## EXERCISE INSTRUCTIONS:
Would you output all the data exactly as it stands?

[Saved entries]
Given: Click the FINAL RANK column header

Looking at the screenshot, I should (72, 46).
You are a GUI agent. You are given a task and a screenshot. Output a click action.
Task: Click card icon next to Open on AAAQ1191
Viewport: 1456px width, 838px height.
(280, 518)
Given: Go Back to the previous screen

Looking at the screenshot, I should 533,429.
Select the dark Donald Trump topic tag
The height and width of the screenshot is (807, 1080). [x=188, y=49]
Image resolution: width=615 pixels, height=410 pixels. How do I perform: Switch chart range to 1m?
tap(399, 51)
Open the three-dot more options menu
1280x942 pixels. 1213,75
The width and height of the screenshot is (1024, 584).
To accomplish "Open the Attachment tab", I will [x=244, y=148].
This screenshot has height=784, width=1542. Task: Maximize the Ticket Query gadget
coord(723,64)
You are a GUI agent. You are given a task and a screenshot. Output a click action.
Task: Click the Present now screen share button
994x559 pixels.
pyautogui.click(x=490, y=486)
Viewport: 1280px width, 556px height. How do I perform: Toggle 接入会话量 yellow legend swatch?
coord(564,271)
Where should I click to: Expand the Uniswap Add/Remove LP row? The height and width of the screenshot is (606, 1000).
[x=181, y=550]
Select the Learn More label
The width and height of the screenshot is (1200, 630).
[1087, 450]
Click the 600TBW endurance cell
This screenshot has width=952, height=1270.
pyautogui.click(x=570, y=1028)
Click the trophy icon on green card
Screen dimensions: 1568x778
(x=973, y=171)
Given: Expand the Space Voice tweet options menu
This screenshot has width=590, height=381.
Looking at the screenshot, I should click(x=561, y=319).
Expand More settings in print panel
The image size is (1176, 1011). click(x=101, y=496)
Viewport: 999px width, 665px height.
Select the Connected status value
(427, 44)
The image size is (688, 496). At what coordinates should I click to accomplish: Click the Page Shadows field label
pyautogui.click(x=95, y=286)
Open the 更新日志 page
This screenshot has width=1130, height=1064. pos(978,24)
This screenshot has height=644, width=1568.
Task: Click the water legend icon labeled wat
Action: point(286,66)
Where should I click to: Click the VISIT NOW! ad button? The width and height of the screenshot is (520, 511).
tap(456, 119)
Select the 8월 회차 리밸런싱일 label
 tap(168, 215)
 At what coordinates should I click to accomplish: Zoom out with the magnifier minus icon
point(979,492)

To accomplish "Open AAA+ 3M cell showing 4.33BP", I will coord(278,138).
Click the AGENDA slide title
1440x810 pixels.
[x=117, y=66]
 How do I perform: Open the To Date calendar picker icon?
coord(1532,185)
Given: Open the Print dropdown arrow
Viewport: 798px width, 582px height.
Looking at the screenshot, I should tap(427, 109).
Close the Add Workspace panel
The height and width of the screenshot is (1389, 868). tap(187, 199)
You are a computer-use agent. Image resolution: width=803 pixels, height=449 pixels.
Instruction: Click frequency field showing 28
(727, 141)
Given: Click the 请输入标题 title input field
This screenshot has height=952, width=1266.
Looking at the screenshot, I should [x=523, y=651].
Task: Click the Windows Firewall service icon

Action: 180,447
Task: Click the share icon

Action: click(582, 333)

## SOLUTION FOR THIS PROBLEM:
Given: Click the FINAL RANK column header

Looking at the screenshot, I should (72, 46).
You are a GUI agent. You are given a task and a screenshot. Output a click action.
Task: Click card icon next to Open on AAAQ1191
Viewport: 1456px width, 838px height.
(280, 518)
Given: Go Back to the previous screen

Looking at the screenshot, I should 533,429.
Select the dark Donald Trump topic tag
The height and width of the screenshot is (807, 1080). [x=188, y=49]
Image resolution: width=615 pixels, height=410 pixels. How do I perform: Switch chart range to 1m?
tap(399, 51)
Open the three-dot more options menu
1280x942 pixels. 1213,75
The width and height of the screenshot is (1024, 584).
To accomplish "Open the Attachment tab", I will [x=244, y=148].
This screenshot has height=784, width=1542. Task: Maximize the Ticket Query gadget
coord(723,64)
You are a GUI agent. You are given a task and a screenshot. Output a click action.
Task: Click the Present now screen share button
994x559 pixels.
pyautogui.click(x=490, y=486)
Viewport: 1280px width, 556px height. How do I perform: Toggle 接入会话量 yellow legend swatch?
coord(564,271)
Where should I click to: Expand the Uniswap Add/Remove LP row? The height and width of the screenshot is (606, 1000).
[x=181, y=550]
Select the Learn More label
The width and height of the screenshot is (1200, 630).
[1087, 450]
Click the 600TBW endurance cell
This screenshot has width=952, height=1270.
pyautogui.click(x=570, y=1028)
Click the trophy icon on green card
Screen dimensions: 1568x778
(x=973, y=171)
Given: Expand the Space Voice tweet options menu
This screenshot has width=590, height=381.
Looking at the screenshot, I should click(x=561, y=319).
Expand More settings in print panel
The image size is (1176, 1011). click(x=101, y=496)
Viewport: 999px width, 665px height.
Select the Connected status value
(427, 44)
The image size is (688, 496). At what coordinates should I click to accomplish: Click the Page Shadows field label
pyautogui.click(x=95, y=286)
Open the 更新日志 page
This screenshot has width=1130, height=1064. pos(978,24)
This screenshot has height=644, width=1568.
Task: Click the water legend icon labeled wat
Action: point(286,66)
Where should I click to: Click the VISIT NOW! ad button? The width and height of the screenshot is (520, 511).
tap(456, 119)
Select the 8월 회차 리밸런싱일 label
 tap(168, 215)
 At what coordinates should I click to accomplish: Zoom out with the magnifier minus icon
point(979,492)

To accomplish "Open AAA+ 3M cell showing 4.33BP", I will coord(278,138).
Click the AGENDA slide title
1440x810 pixels.
[x=117, y=66]
 How do I perform: Open the To Date calendar picker icon?
coord(1532,185)
Given: Open the Print dropdown arrow
Viewport: 798px width, 582px height.
Looking at the screenshot, I should tap(427, 109).
Close the Add Workspace panel
The height and width of the screenshot is (1389, 868). tap(187, 199)
You are a computer-use agent. Image resolution: width=803 pixels, height=449 pixels.
Instruction: Click frequency field showing 28
(727, 141)
Given: Click the 请输入标题 title input field
This screenshot has height=952, width=1266.
Looking at the screenshot, I should [x=523, y=651].
Task: Click the Windows Firewall service icon

Action: 180,447
Task: Click the share icon

Action: click(582, 333)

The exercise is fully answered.